Menteri Sekretaris Negara (Mensesneg) Prasetyo Hadi mengungkapkan alasan Presiden Prabowo Subianto menyampaikan langsung pidato dalam rapat paripurna di Gedung Nusantara DPR, Senayan, Jakarta, Rabu (20/5) besok. Dalam pidato itu, kepala negara rencananya akan membahas Kerangka Ekonomi Makro dan Pokok-Pokok Kebijakan Fiskal (KEM-PPKF) RAPBN 2027.
Prasetyo mengatakan, pemilihan waktu tersebut bertepatan dengan peringatan Hari Kebangkitan Nasional yang dinilai sebagai momentum untuk memperkuat persatuan dalam menghadapi tantangan ekonomi.
“Kebetulan tanggal 20 (Mei) Hari Kebangkitan Nasional, jadi presiden ingin memanfaatkan momentum untuk sekali lagi kita menyatukan pandangan dan kekuatan sebagai satu bangsa, terutama di dalam menjalankan tugas menjaga perekonomian bangsa kita,” kata Prasetyo Hadi dalam keterangan tertulis kepada wartawan pada Selasa (19/2).

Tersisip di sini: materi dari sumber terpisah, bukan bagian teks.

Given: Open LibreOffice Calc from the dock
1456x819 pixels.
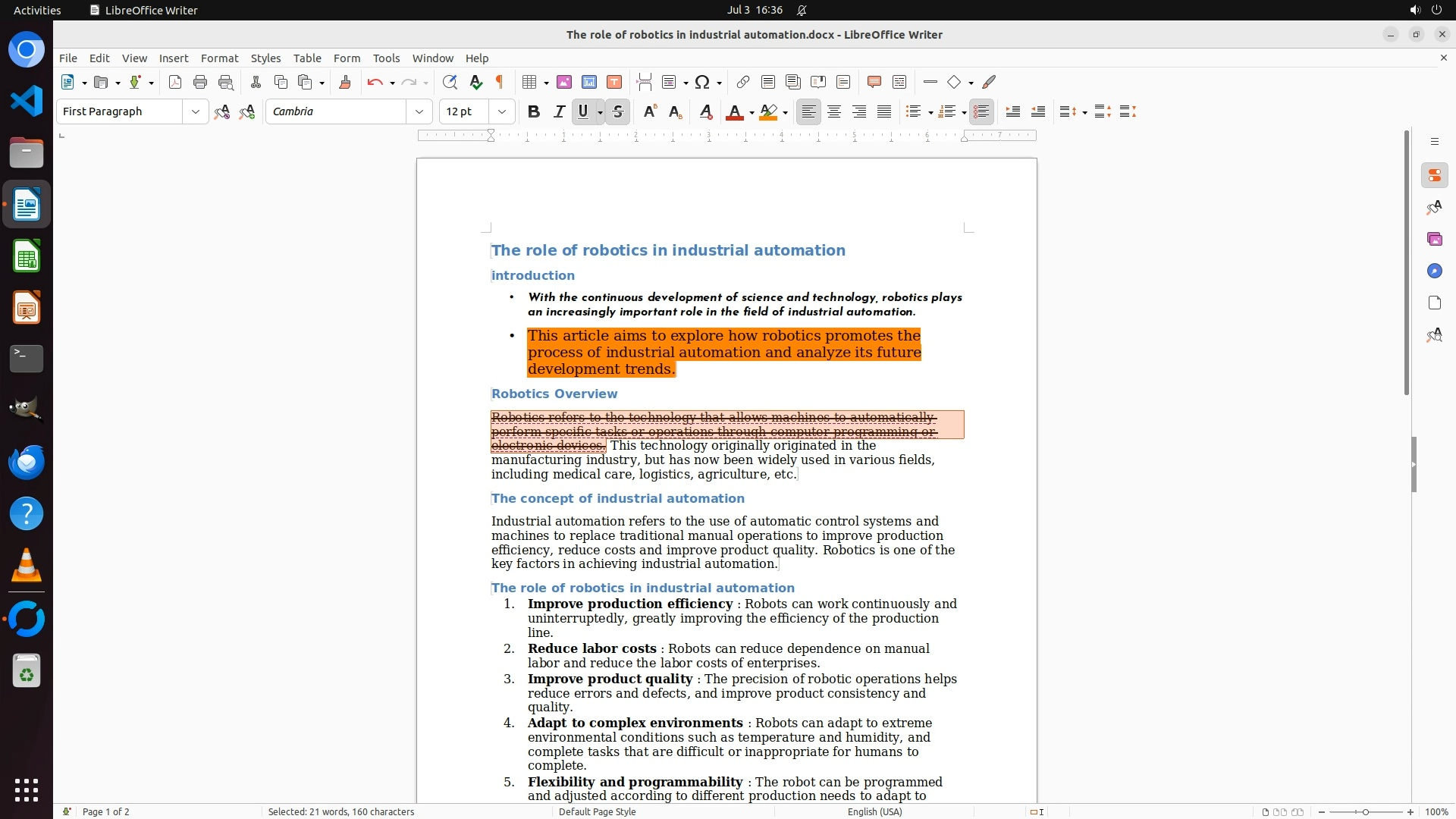Looking at the screenshot, I should pos(27,256).
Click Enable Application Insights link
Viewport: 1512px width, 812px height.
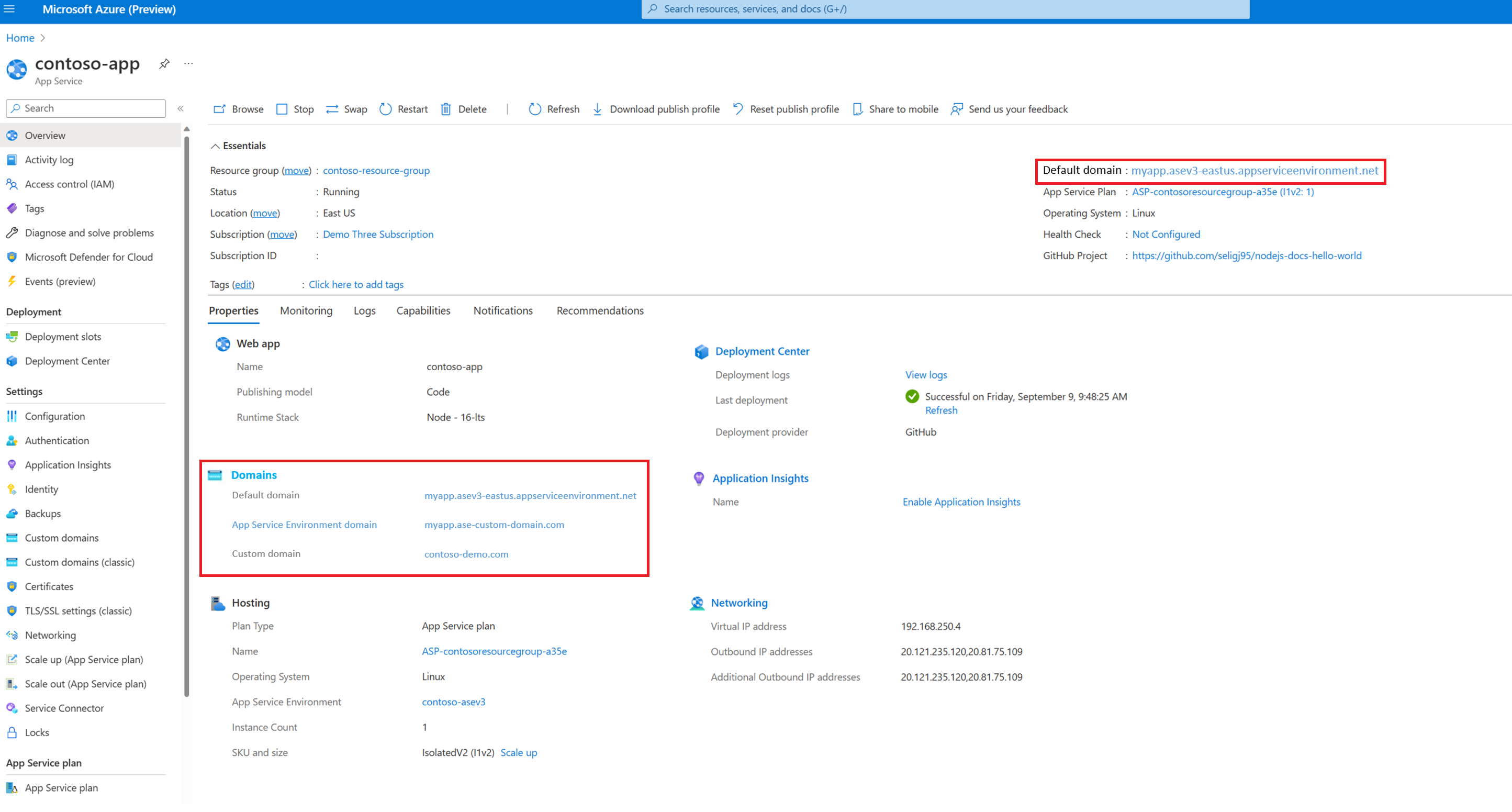pyautogui.click(x=961, y=502)
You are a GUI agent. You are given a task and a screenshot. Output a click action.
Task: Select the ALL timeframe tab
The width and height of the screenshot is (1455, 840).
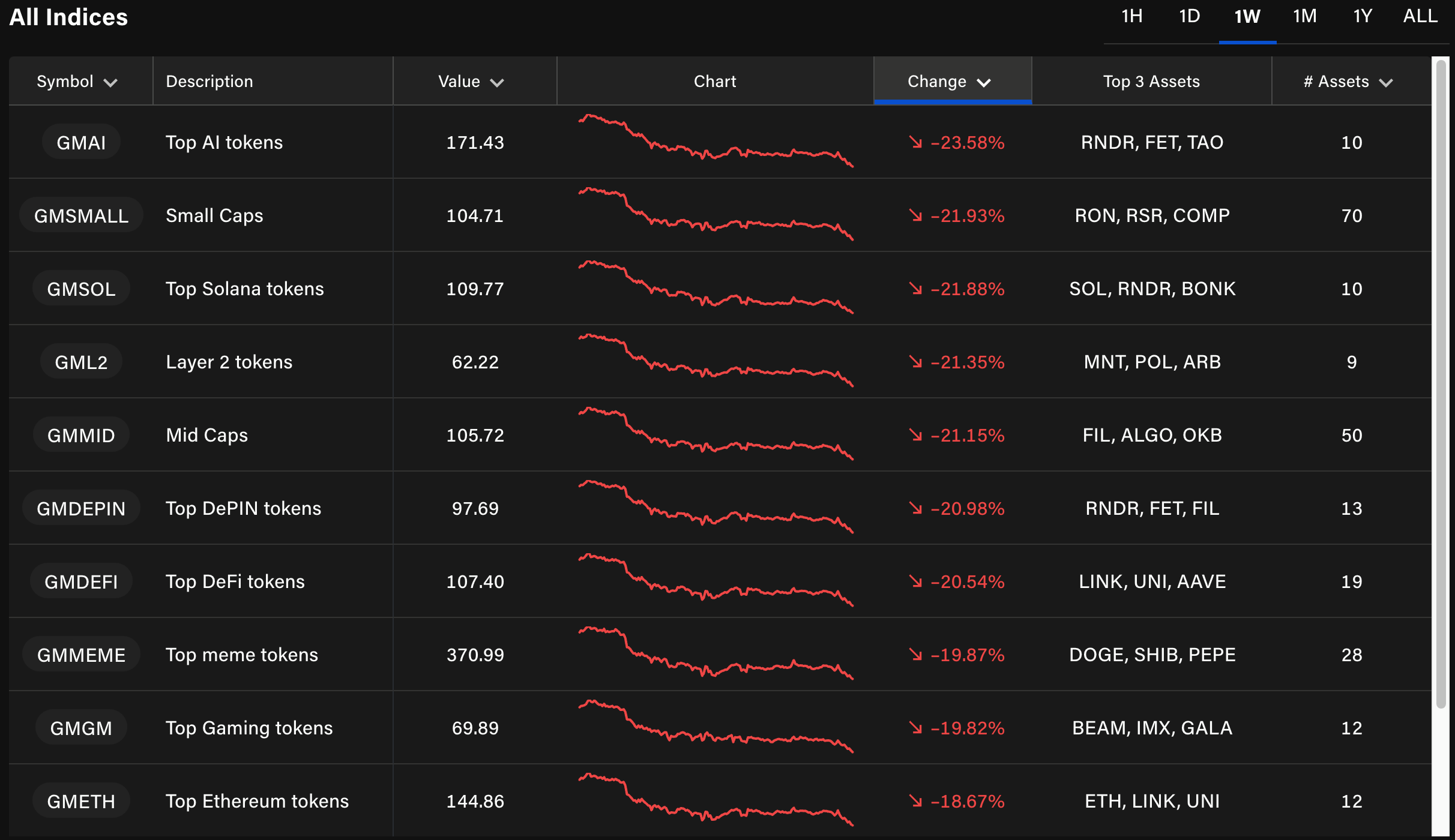coord(1420,17)
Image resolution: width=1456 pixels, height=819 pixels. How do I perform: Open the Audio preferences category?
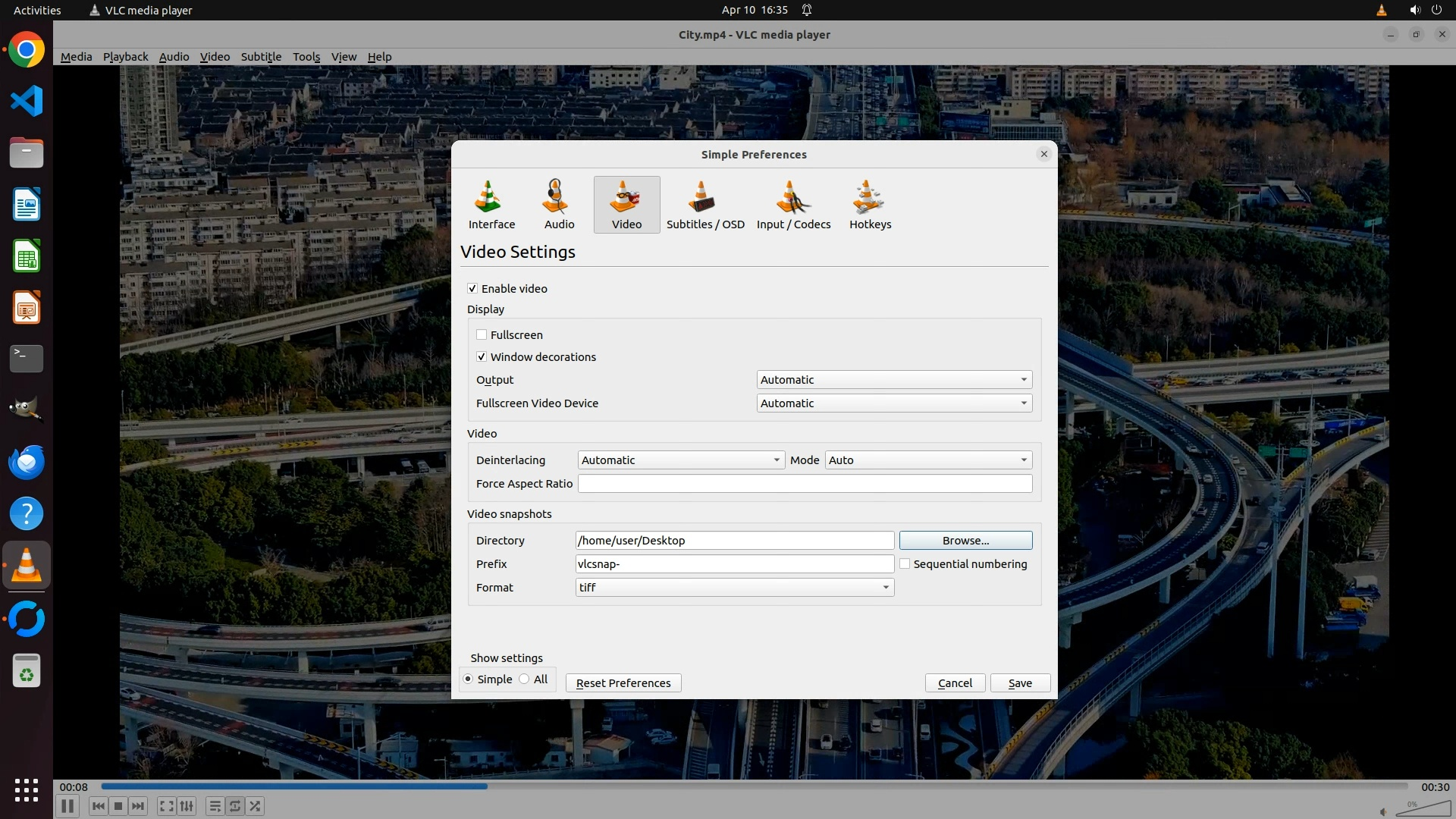(x=559, y=205)
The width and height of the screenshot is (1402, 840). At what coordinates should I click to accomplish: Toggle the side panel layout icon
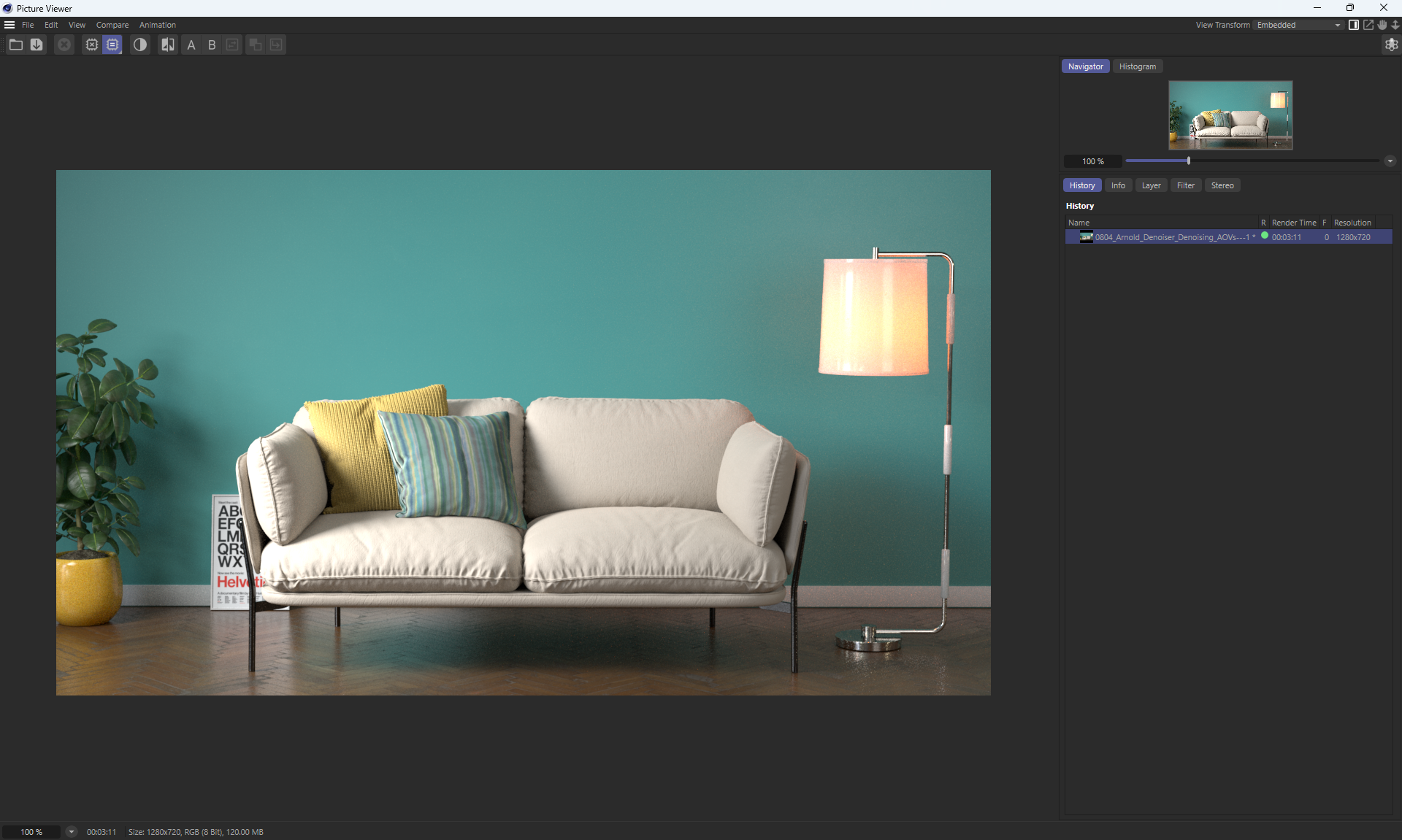tap(1353, 25)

Dalam lembaran undangan Rapat Paripurna DPR, Prabowo dijadwalkan menyampaikan pidato selama 45 menit, sejak pukul 10.25 – 11.11 WIB. Presiden akan hadir di Gedung Nusantara pada 09.45 WIB.
Wakil Ketua DPR Saan Mustopa mengatakan, presiden dijadwalkan hadir dalam Rapat Paripurna DPR besok untuk menyampaikan langsung kerangka ekonomi makro serta pokok-pokok kebijakan fiskal pemerintah.
“Rencananya seperti itu. Jadi, untuk penyampaian kerangka ekonomi makro, terus juga pokok-pokok kebijakan fiskal akan disampaikan langsung oleh presiden,” kata Saan kepada wartawan di Kompleks Parlemen Senayan, Jakarta, Selasa (19/5).
Ini juga akan menjadi yang pertama kalinya presiden menyampaikan materi tersebut langsung di hadapan DPR dalam forum resmi paripurna. “Yang saya tahu, iya (yang pertama),” ujarnya.